Ras is also a substrate of Pseudomonas aeruginosa exoenzyme S, which catalyzes ADP-ribosylation. However, Ras belongs to a group of heterogenous substrate proteins including Ral, Rap1A, Rap2, Rab3, Rab4, and even the intermediate filament protein vimentin(38, 39) . Furthermore, the substrate specificity depends on exoenzyme S concentration(38) . In contrast, the substrate specificity of LT does not vary with concentration of LT. The most important difference, however, is that LT modifies Ras in intact cells, whereas exoenzyme S acts on Ras in cell lysates only.
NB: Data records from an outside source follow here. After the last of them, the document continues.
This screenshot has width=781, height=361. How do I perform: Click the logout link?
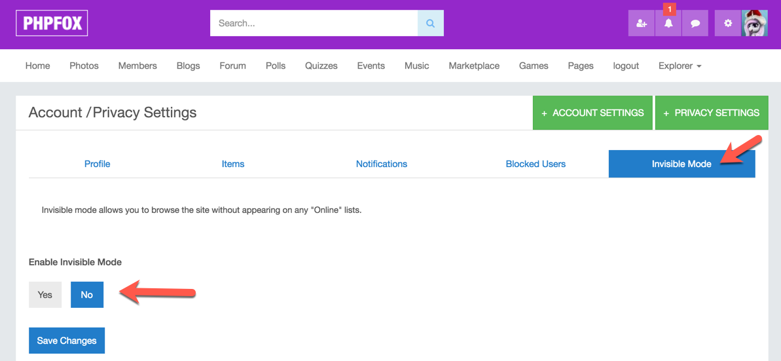626,66

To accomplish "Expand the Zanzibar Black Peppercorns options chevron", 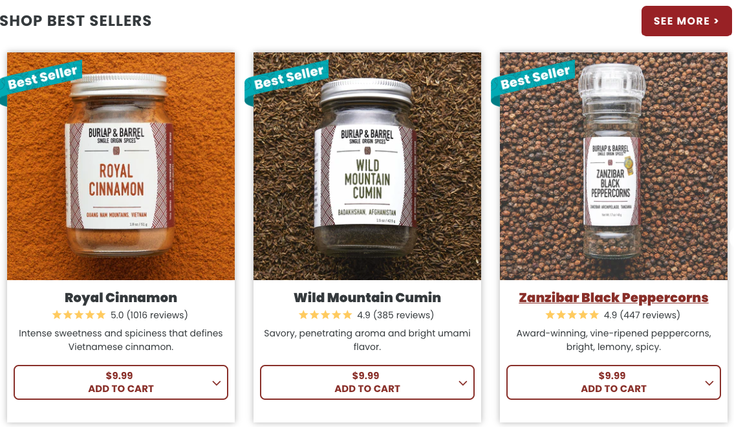I will coord(709,383).
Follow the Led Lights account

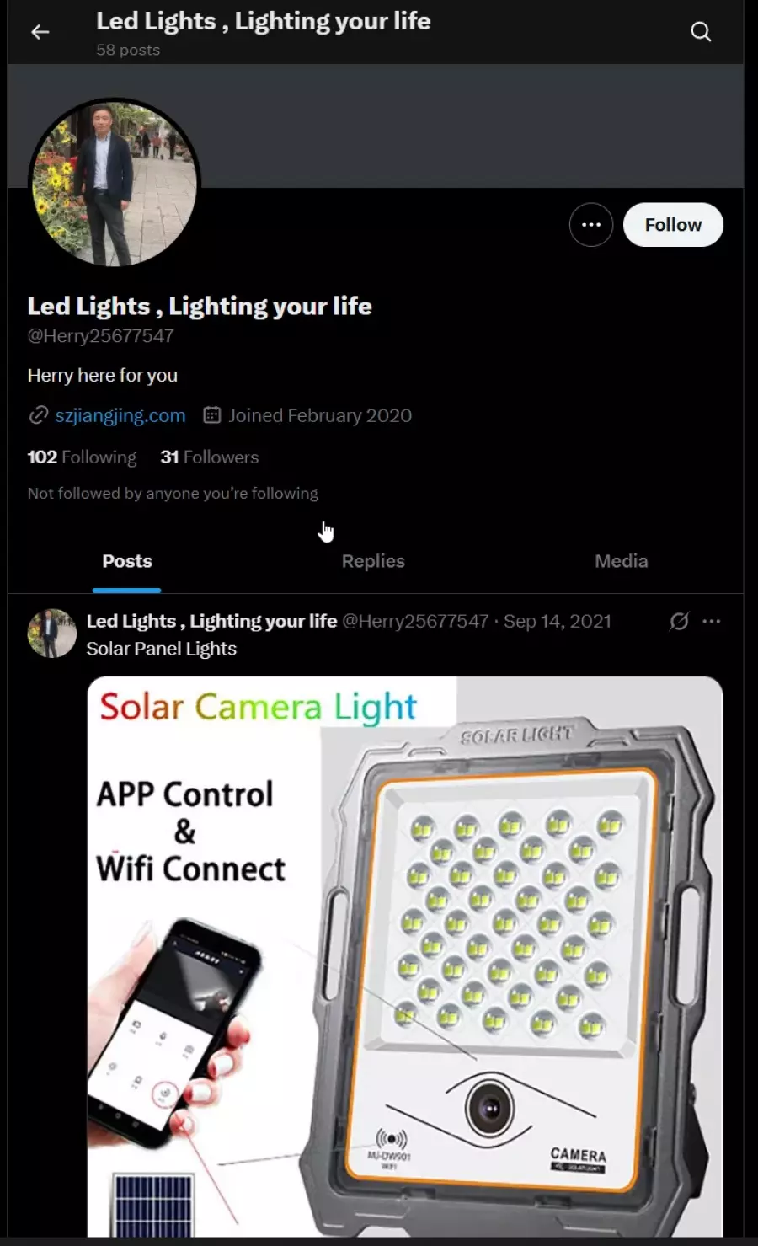pos(673,225)
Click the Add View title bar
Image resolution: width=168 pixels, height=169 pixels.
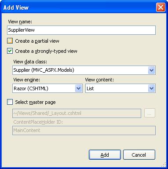point(79,7)
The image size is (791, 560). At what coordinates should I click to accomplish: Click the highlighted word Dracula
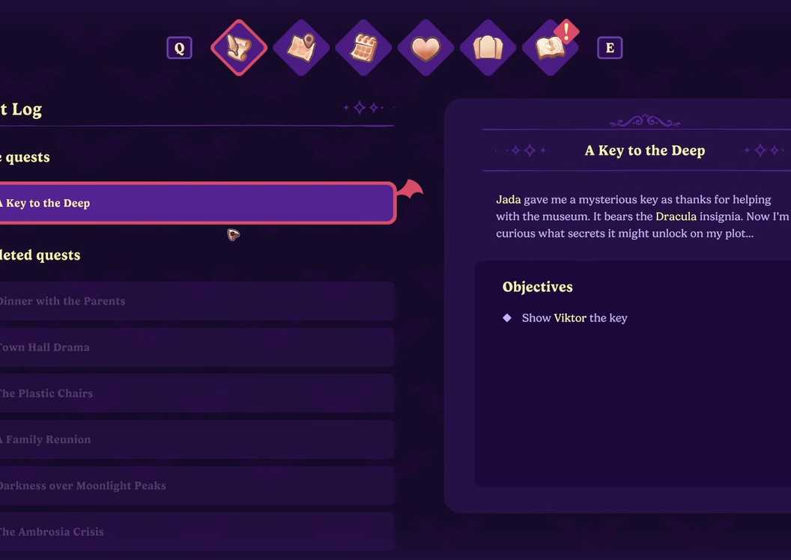pos(676,216)
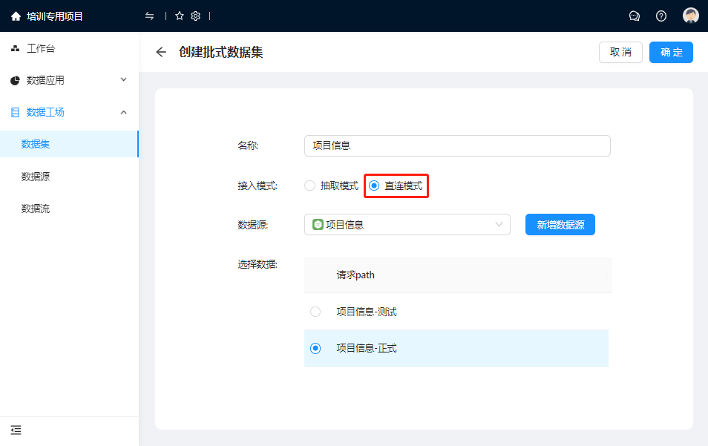
Task: Choose the 项目信息-测试 radio row
Action: 315,312
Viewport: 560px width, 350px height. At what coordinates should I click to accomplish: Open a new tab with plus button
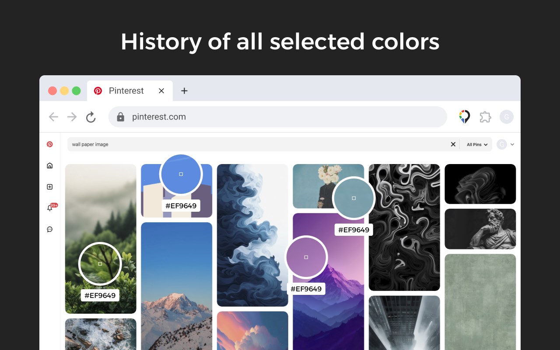click(x=184, y=91)
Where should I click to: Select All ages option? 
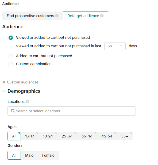pos(14,136)
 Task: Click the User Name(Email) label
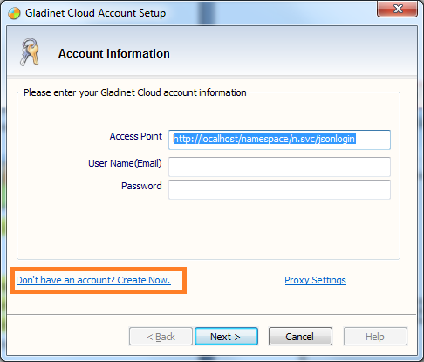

In conclusion, C. sordellii lethal toxin (LT) has been identified as a glucosyltransferase that uses UDP-glucose as cosubstrate to modify Ras and Rac proteins. LT belongs to the novel family of clostridial glucosyltransferases that glucosylate the crucial threonine residue in the effector domain of low molecular mass GTP-binding proteins. Despite the high homology of C. sordellii lethal toxin to C. difficile ToxB, lethal toxin differs in its substrate specificity and the cofactor dependence. LT renders Ras inactive by glucosylation, resulting in inhibition of the EGF-stimulated MAP kinase pathway. LT is the first bacterial toxin that causes inactivation of Ras in intact cells.